I want to thank his bleary, myopic, failure-soaked eyes, eyes that looked past us and saw only the visualization of future success.
I want to thank his crumbling, bloodstained contract. He earned and will continue to earn nine million dollars per year, the equivalent of two or two and a half wins. He fell somewhat short of these benchmarks, to put it charitably. His ineptitude became the symbol for a franchise that seemed to do almost everything right and have it come out wrong.
The Mariners have not been three wins a season from contending. The issues have been manifold: Ichiro’s inevitable decline, the bloated corpse of Ken Griffey, Jr., Franklin Gutierrez’s extended episode of House.

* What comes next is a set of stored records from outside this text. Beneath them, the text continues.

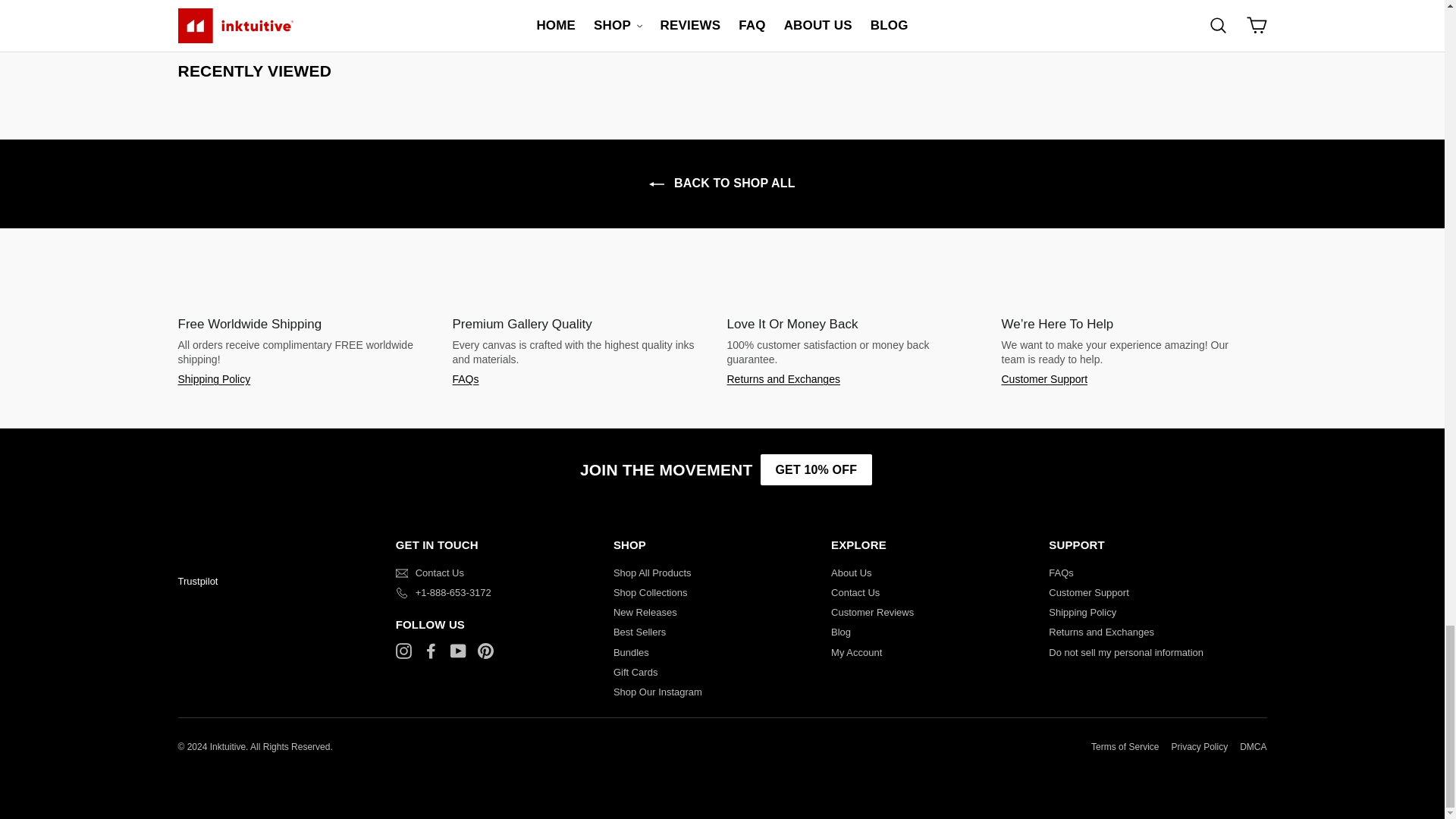
Inktuitive on Facebook (431, 650)
Inktuitive on YouTube (457, 650)
Inktuitive on Instagram (404, 650)
Inktuitive on Pinterest (485, 650)
Given the description of an element on the screen output the (x, y) to click on. 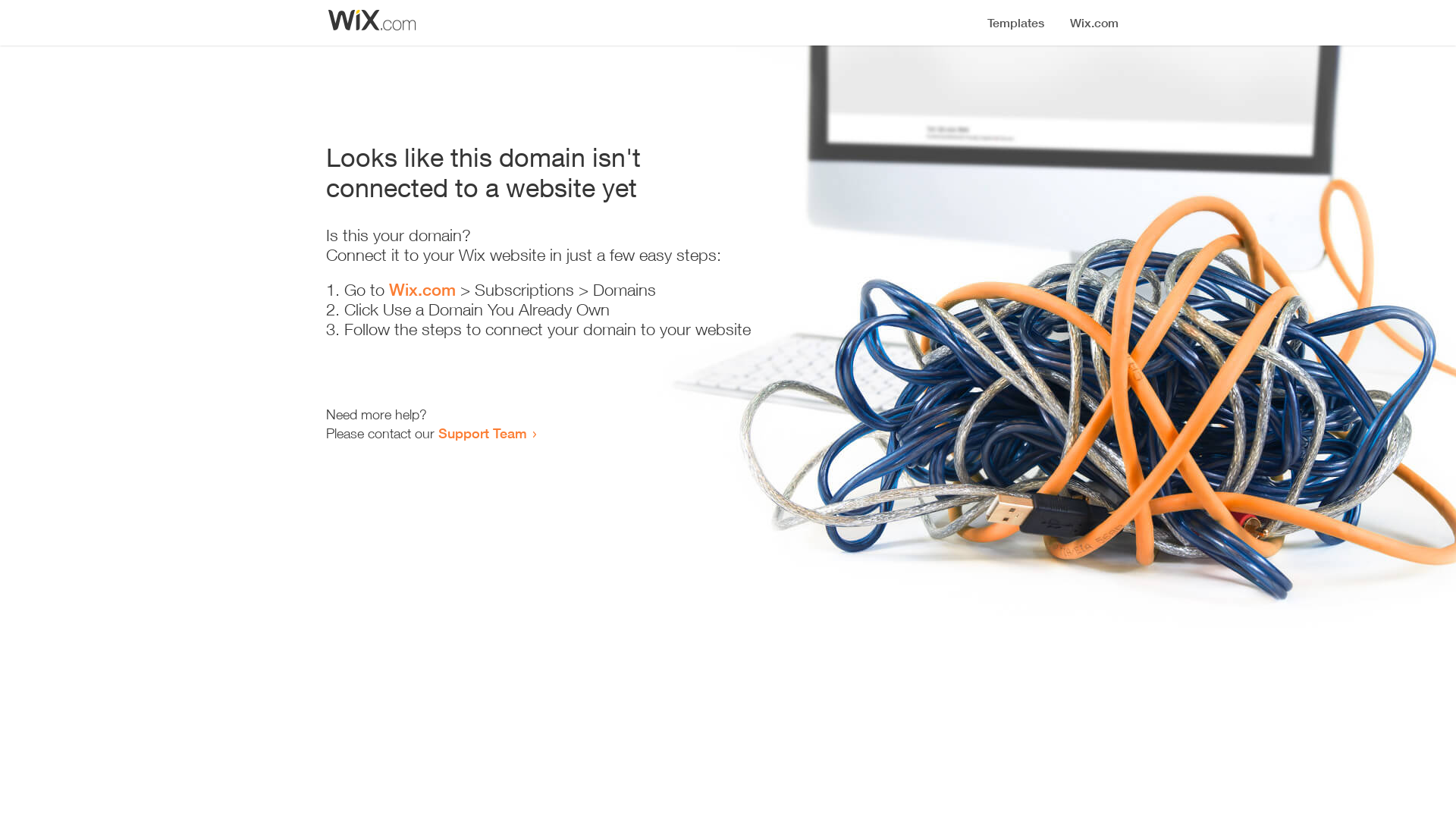
Support Team Element type: text (482, 432)
Wix.com Element type: text (422, 289)
Given the description of an element on the screen output the (x, y) to click on. 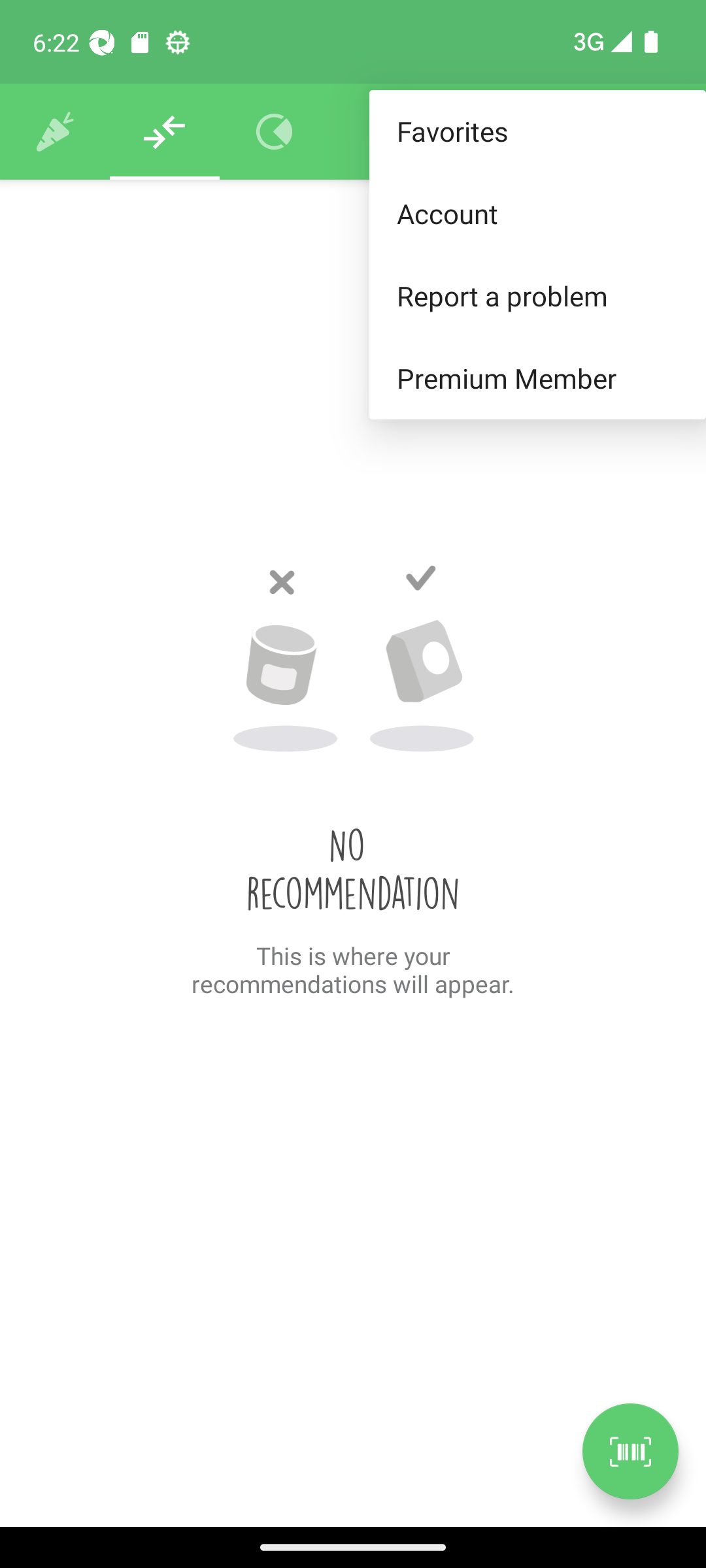
Favorites (537, 131)
Account (537, 213)
Report a problem (537, 295)
Premium Member (537, 378)
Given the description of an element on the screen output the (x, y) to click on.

It was a bleakness that was different than the usual Mariners bleakness, because there was never any real target for blame: it wasn’t a spendthrift owner or a helplessly unqualified general manager to point fingers at. The moves looked good on paper. But we always had Chone Figgins.
I want to thank his ineptitude. Losing teams need villains. Bill James once wrote, although I can’t remember where, that “bad teams tend to take out their frustrations on their best players.” Historically, the Mariners have exemplified this. From Danny Tartabull and Dave Henderson to Ichiro himself, the franchise has always concentrated on why their great players couldn’t be greater, rather than worrying about the scrubs around them. Fans are guilty of this, too. It’s human nature.
Without Chone Figgins to kick around, all that negative energy would have had to go somewhere. The lion’s share would have likely found its way to players like Michael Saunders, Jesus Montero and Justin Smoak, players developing slowly enough as it was. By being a clubhouse cancer, by sucking up all that negativity into himself, he prevented it from spreading. It’s the work of a class act.
And now the Mariners sail into uncharted waters, Figgins torn from the masthead. If the Baseball Fates prove unkind yet again this year, it’ll be someone else thrown overboard, someone less deserving, to appease the crew.
But for now: thank you, Chone Figgins. Thank you for being ballast.